Literals multiplication
Definition
The process of multiplying one literal by another to find their product is called the multiplication of literals.
What is the Multiplication of Literals?
A literal can be multiplied by another literal number to find their product. It is one of the basic operations in algebra, and the process involves multiplying one literal with another in a systematic way. This mathematical procedure is known as the multiplication of literals.
There are two different cases in multiplying literals, explained as follows.
- Multiplication of Literals in the Same Form
- Multiplication of Literals in Different Forms
In elementary mathematics, quantities are represented by numbers, but in algebra, they are denoted by literals. You have already learned how to multiply numbers in arithmetic; now it’s time to learn how to multiply one literal by another in algebra.
As a beginner, let’s learn every method of multiplying literals using simple, easy-to-understand examples.

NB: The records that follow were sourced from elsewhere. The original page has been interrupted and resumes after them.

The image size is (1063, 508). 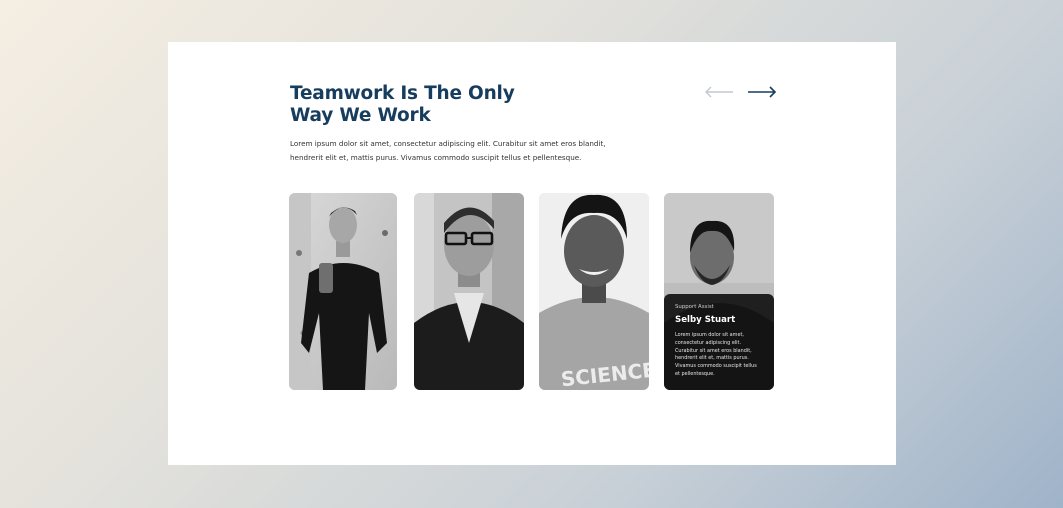 I want to click on team-member-card: SCIENCE, so click(x=594, y=292).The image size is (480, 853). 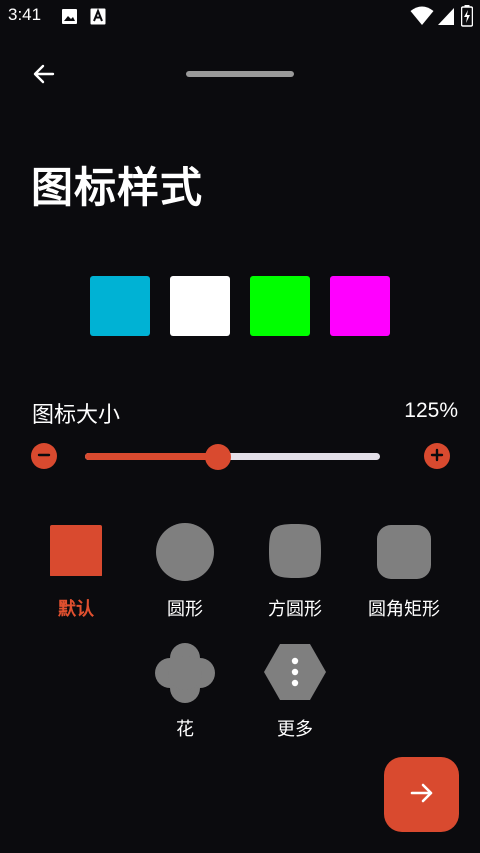 What do you see at coordinates (185, 610) in the screenshot?
I see `shape-label: 圆形` at bounding box center [185, 610].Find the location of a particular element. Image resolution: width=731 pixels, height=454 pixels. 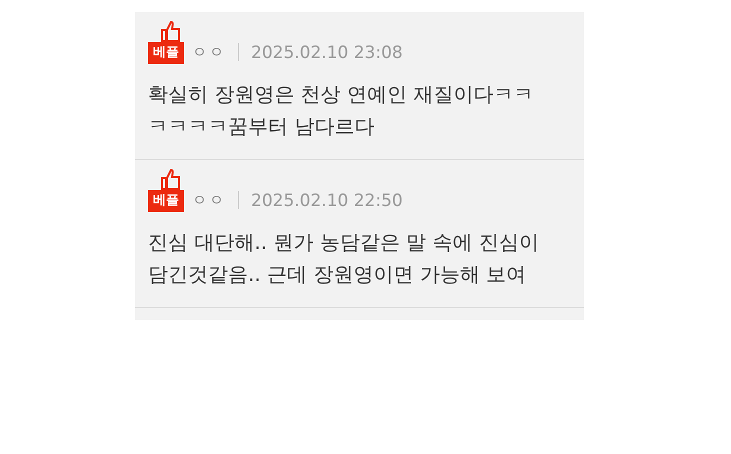

comment-text: 진심 대단해.. 뭔가 농담같은 말 속에 진심이 담긴것같음.. 근데 장원영이면 가능해 보여 is located at coordinates (344, 258). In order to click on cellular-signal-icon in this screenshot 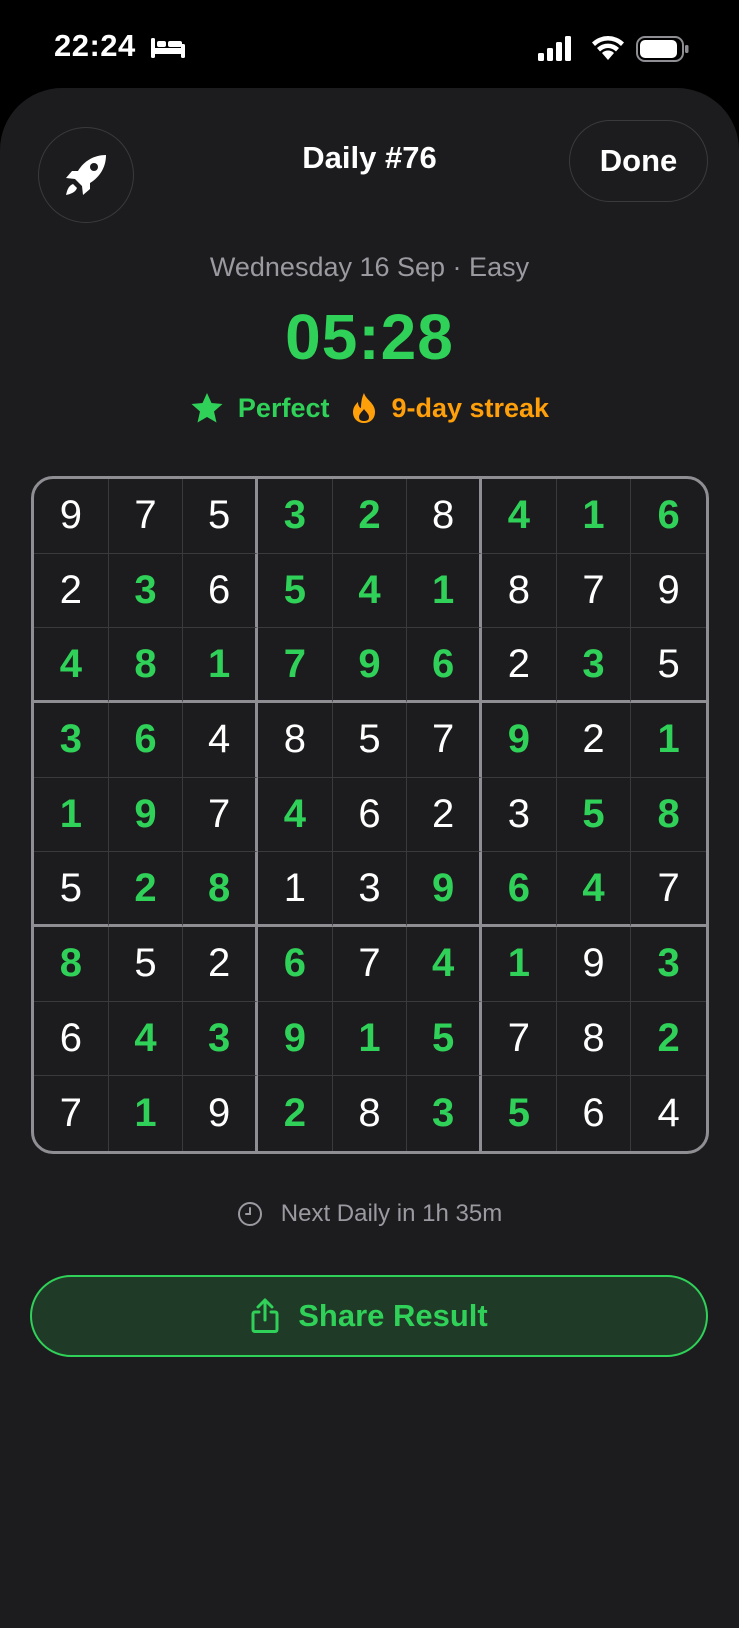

How to multiply Literals in the Same Form
First, let’s study how to multiply literals of the same form using a simple numerical example.
Example
Evaluate $3 \times 3$
$\implies$ $3 \times 3$ $\,=\,$ $9$
The numbers being multiplied are the same, so their product can also be expressed in exponential form.

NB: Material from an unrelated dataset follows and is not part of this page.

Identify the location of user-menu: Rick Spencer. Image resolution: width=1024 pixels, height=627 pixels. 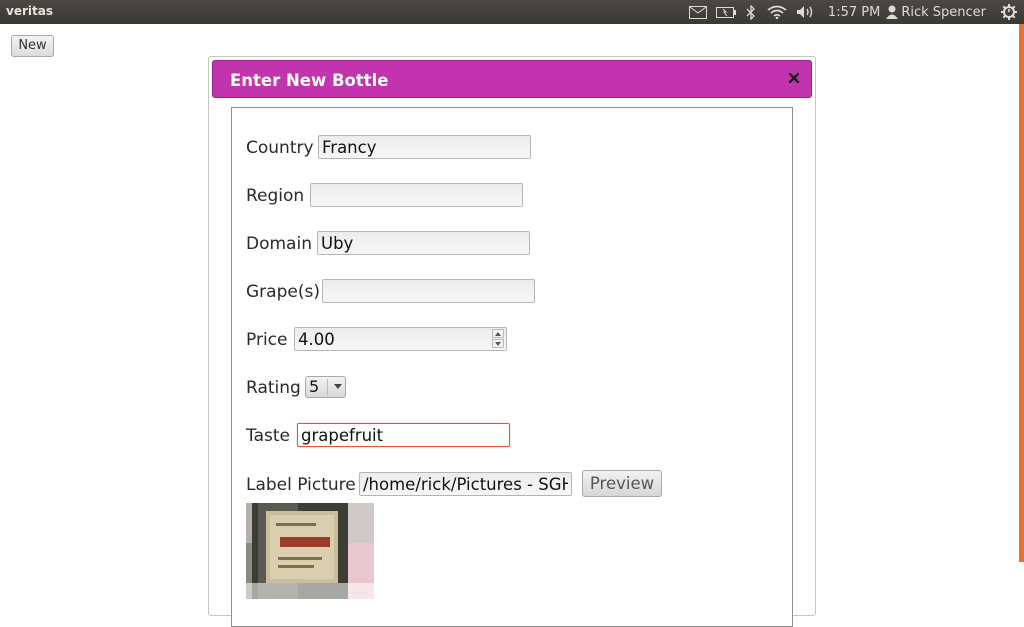
(936, 12).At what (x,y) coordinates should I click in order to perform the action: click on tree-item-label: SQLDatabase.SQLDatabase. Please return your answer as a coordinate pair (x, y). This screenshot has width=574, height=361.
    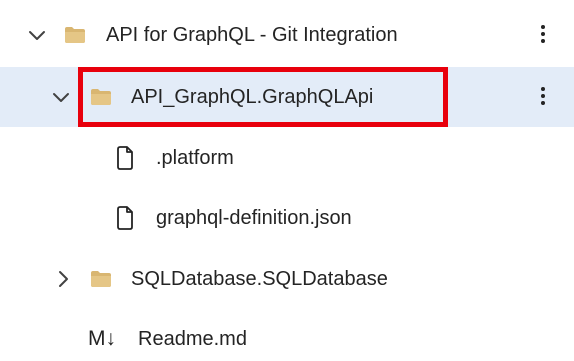
    Looking at the image, I should click on (260, 279). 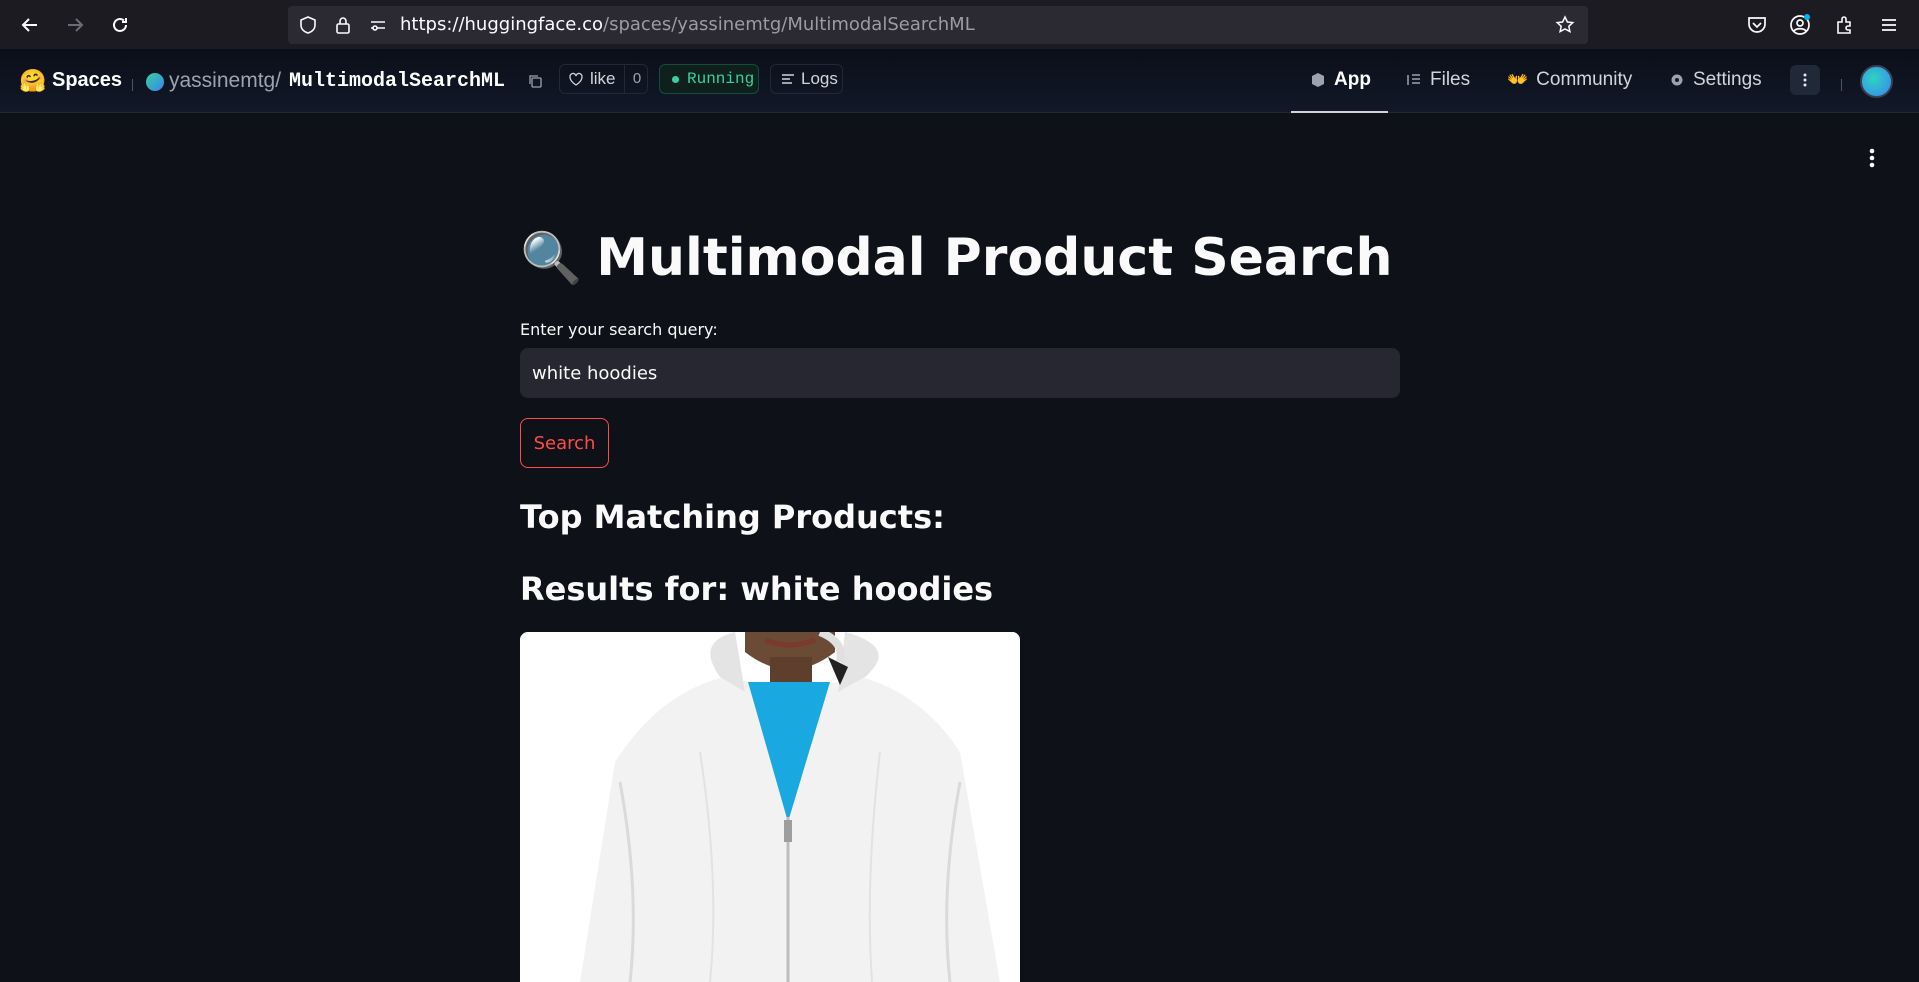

$\,\,\, \therefore \,\,\,$ $3 \times 3 \,=\, 3^2$
The value of a literal is unknown. When it is multiplied by itself, the product cannot be evaluated numerically, so it is expressed in exponential notation as follows.
Example
Evaluate $a \times a$
$\implies$ $a \times a \,=\, a^2$
Here are some more examples showing how to find the product of two or more literals.
- $b \times b \times b \,=\, b^3$
- $x \times x \times x \times x \,=\, x^4$
- $y \times y \times y \times y \times y \,=\, y^5$
How to multiply Literals in Different Forms
Now, let’s learn how to multiply different literals using a simple arithmetic example.
Example
Evaluate $2 \times 3$
$\implies$ $2 \times 3$ $\,=\,$ $6$
The numbers are different, and since the value of each is known, their product can be calculated.
Example
Evaluate $a \times b$
$\implies$ $a \times b \,=\, ab$
In this case, the literals are different and their values are unknown. Therefore, their product cannot be numerically evaluated. Instead, the multiplication is simply written as an expression.
The examples below show how to find the product of literals in different forms.
- $x \times y \times z$ $\,=\,$ $xyz$
- $a \times b \times c \times d$ $\,=\,$ $abcd$
- $g \times h \times i \times j \times k$ $\,=\,$ $ghijk$
Based on the two cases discussed above and their examples, you can now easily determine the product of two or more literals.